After independence too the political agents drawn from the civil service administered the tribes relying not on the laws but on their skill and goodwill of the elders. The government hardly ever interfered. At best they sought the commissioner’s advice and some time had to suffer his admonition. The times indeed have changed but many among them (Roedad Khan, Ijlal Hyder Zaidi, Jamil Ahmad, to name just three residing in Islamabad) still could be called upon to advise. Not to be forgotten is the once gutsy scout commander, Naseerullah Babar.

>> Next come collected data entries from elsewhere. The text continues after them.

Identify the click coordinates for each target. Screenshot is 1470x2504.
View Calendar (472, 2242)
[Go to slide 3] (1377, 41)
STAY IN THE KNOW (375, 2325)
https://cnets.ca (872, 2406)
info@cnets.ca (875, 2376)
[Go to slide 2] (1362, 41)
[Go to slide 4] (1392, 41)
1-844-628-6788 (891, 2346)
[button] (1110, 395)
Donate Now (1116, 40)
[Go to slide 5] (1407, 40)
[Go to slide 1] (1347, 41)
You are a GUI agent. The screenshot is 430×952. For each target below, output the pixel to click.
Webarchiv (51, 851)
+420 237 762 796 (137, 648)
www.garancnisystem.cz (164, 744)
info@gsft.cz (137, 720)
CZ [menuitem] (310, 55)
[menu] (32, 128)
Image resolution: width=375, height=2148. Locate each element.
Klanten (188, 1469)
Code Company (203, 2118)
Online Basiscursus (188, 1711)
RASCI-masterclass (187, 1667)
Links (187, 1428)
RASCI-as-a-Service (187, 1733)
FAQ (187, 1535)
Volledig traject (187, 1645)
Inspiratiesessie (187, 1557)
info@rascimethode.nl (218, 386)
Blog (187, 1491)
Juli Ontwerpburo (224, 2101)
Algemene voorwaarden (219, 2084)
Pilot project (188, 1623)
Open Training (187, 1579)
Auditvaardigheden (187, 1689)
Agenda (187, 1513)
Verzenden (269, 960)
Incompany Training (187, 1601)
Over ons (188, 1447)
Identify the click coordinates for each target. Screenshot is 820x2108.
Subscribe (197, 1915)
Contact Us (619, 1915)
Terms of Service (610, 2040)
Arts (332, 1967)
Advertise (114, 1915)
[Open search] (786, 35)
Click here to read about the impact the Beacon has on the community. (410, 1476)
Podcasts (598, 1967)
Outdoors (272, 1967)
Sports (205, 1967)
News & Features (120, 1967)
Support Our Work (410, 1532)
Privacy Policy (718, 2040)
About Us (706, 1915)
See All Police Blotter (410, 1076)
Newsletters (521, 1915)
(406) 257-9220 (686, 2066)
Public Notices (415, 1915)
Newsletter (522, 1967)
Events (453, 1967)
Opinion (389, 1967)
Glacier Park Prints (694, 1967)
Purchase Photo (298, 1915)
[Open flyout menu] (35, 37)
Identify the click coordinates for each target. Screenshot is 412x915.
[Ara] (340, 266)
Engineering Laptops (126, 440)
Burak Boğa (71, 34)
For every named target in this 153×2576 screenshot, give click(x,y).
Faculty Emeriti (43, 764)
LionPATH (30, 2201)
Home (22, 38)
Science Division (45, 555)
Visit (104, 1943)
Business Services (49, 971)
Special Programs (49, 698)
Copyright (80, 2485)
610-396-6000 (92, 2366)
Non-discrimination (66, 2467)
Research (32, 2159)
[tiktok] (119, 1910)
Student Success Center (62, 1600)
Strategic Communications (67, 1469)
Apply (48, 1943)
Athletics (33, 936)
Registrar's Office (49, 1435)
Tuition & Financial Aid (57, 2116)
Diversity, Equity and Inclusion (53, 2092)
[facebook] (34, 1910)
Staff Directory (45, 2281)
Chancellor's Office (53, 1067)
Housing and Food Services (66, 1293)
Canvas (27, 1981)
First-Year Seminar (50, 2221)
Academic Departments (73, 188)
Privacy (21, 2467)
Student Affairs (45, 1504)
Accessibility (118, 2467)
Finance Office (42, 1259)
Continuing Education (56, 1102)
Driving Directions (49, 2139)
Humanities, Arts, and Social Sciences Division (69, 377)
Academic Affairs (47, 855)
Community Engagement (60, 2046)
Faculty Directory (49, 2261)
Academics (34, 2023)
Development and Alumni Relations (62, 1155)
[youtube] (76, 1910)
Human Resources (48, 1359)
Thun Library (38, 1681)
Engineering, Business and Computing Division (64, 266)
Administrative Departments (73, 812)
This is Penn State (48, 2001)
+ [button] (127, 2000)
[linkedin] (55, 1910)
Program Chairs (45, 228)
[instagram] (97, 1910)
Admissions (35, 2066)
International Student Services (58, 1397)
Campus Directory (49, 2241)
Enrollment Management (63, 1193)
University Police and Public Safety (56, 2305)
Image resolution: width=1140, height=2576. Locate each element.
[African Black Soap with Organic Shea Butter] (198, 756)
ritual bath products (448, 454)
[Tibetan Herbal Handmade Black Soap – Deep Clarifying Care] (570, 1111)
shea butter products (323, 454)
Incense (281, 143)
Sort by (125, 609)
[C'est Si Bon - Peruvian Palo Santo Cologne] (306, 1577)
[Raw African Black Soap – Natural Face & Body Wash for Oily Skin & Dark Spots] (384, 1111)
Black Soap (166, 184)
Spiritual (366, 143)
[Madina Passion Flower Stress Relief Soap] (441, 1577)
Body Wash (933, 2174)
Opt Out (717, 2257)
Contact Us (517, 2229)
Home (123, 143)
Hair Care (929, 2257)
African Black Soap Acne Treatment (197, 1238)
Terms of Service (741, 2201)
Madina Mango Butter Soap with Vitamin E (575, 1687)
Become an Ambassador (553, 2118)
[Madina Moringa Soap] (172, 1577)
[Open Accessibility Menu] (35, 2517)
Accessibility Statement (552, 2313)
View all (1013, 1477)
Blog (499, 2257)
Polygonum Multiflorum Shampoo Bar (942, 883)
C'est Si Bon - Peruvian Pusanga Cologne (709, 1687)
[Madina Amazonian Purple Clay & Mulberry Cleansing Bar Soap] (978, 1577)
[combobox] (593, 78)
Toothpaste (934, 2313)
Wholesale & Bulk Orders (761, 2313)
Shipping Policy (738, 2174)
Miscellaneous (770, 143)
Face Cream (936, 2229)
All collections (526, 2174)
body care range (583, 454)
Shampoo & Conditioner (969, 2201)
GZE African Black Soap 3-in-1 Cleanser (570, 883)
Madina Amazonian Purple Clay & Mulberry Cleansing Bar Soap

This writer does not count himself in that league but can truthfully state that in the six years that he divided between the Mohmands and Chitral as political agent at the beginning of his career not once did he feel it necessary to invoke the ‘dreaded’ FCR. In Chitral, the Sharia and the customary laws operated alongside the FCR. This writer had to preside over the council of elders of all three but never was bias even alleged leave alone oppression.

When the so-called democratic experiments do not work, one must hark back to colonial remedies that worked and made the Frontier a legend. The first step in that direction should be to group the districts and agencies together under three commissioners who should be reporting to the provincial and not the federal government.

But when all has been said, my friend and former police IG Arbab Hedayatullah, who now lives on the edge of the tribal area, strikes a despondent note. The mullah, he says, has replaced the malik all over. The political agent thus has become irrelevant. Now only the army can tame the child it once fathered.